Part II. INFORMATION REQUIRED IN THE REGISTRATION STATEMENT
Item 3. Incorporation Of Documents By Reference.
In connection with the registration of additional shares of the Common
Stock of the Registrant issuable under the Plan, and in accordance with General
Instruction E to Form S-8, the following documents and information previously
filed with the Securities and Exchange Commission are hereby incorporated by
reference in this Registration Statement:
Item 3(a)
The Registrant's Annual Report on Form 10-KSB for the fiscal year
ended December 31, 1997.
Item 3(b)
The Registrant's Quarterly Report on Form 10-QSB for the fiscal
quarter ended March 31, 1998.
The Registrant's Quarterly Report on Form 10-QSB for the fiscal
quarter ended June 30, 1998.
Item 3(c)
Item 1 of the Registrant's Registration Statement on Form 8-A, filed
with the Commission on March 28, 1996, pursuant to Section 12 of the
Securities Exchange Act of 1934, as amended.
The Registrant's Registration Statement on Form S-8, filed with the
Commission on February 14, 1997 (File No. 333-21775), is hereby
incorporated by reference in this Registration Statement.

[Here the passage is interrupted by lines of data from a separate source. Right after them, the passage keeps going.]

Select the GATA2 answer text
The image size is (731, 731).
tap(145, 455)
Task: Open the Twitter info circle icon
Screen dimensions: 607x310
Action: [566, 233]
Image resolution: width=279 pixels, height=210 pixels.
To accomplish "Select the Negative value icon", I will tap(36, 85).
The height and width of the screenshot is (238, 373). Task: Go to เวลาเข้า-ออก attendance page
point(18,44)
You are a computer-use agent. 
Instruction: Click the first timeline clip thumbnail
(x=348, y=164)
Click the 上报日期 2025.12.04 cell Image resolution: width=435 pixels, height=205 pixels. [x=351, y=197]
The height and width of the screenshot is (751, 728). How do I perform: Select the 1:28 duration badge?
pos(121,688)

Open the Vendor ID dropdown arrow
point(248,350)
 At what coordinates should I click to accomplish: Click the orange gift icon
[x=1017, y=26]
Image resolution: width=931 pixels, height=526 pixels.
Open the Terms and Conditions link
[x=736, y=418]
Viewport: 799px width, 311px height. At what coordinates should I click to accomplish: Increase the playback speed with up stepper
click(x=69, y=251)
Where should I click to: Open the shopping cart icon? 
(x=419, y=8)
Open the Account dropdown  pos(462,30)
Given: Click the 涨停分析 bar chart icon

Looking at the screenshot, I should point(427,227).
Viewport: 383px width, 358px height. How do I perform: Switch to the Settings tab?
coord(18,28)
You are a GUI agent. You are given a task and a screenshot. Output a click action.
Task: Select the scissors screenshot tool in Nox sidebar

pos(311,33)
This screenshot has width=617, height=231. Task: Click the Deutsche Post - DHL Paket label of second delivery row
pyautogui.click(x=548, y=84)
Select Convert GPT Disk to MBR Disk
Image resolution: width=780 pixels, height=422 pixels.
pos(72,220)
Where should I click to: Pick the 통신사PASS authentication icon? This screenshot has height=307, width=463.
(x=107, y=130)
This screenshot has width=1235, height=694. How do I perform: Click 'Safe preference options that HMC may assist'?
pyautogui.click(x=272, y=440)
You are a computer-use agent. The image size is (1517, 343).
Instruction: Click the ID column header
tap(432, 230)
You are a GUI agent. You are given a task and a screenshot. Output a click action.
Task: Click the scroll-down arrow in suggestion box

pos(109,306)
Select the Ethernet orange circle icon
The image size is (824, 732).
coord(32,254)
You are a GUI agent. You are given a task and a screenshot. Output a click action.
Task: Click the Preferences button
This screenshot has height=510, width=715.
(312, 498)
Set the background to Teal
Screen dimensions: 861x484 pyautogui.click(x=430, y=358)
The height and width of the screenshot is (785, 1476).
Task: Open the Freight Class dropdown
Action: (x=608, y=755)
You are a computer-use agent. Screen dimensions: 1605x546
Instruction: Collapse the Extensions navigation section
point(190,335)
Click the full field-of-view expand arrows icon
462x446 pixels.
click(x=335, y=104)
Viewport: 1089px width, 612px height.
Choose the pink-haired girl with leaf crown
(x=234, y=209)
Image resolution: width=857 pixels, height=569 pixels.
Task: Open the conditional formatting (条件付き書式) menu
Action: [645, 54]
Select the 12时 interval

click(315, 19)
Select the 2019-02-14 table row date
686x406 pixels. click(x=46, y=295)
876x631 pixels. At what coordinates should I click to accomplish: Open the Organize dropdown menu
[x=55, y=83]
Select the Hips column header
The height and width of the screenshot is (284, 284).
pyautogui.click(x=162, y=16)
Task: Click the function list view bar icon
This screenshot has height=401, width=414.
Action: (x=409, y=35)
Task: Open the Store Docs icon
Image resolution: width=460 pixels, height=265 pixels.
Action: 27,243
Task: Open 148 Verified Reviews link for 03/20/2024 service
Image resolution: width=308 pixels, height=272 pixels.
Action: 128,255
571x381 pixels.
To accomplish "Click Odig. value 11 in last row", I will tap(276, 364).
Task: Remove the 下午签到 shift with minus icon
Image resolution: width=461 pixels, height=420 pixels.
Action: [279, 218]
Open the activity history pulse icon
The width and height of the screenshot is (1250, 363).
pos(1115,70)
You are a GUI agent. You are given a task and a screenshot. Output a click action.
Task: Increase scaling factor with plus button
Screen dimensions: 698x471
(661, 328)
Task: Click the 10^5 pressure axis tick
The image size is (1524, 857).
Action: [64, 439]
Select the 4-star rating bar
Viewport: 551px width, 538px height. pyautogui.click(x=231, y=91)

The Registrant's Registration Statement on Form S-8, filed with the
Commission on September 19, 1997 (File No. 333-35987), is hereby
incorporated by reference in this Registration Statement.
All documents subsequently filed by the Registrant pursuant to Section
13(a), 13(c), 14 and 15(d) of the Securities Exchange Act of 1934, as amended,
prior to the filing of a post-effective amendment which indicates that all
securities offered hereunder have been sold or which deregisters all securities
offered hereunder then remaining unsold, shall be deemed to be incorporated by
reference in this Registration Statement and to be part hereof from the date of
filing such documents.
Item 8. Exhibits.
Exhibit
Number
- -------
4.1 Amended and Restated Articles of Incorporation(1)
4.2 Bylaws, as amended(1)
4.3 1995 Stock Option Plan including forms of Stock Option Agreements and
Stock Purchase Agreement(1)
4.4 Amendment No.1 to 1995 Stock Option Plan, dated November 26, 1996(2)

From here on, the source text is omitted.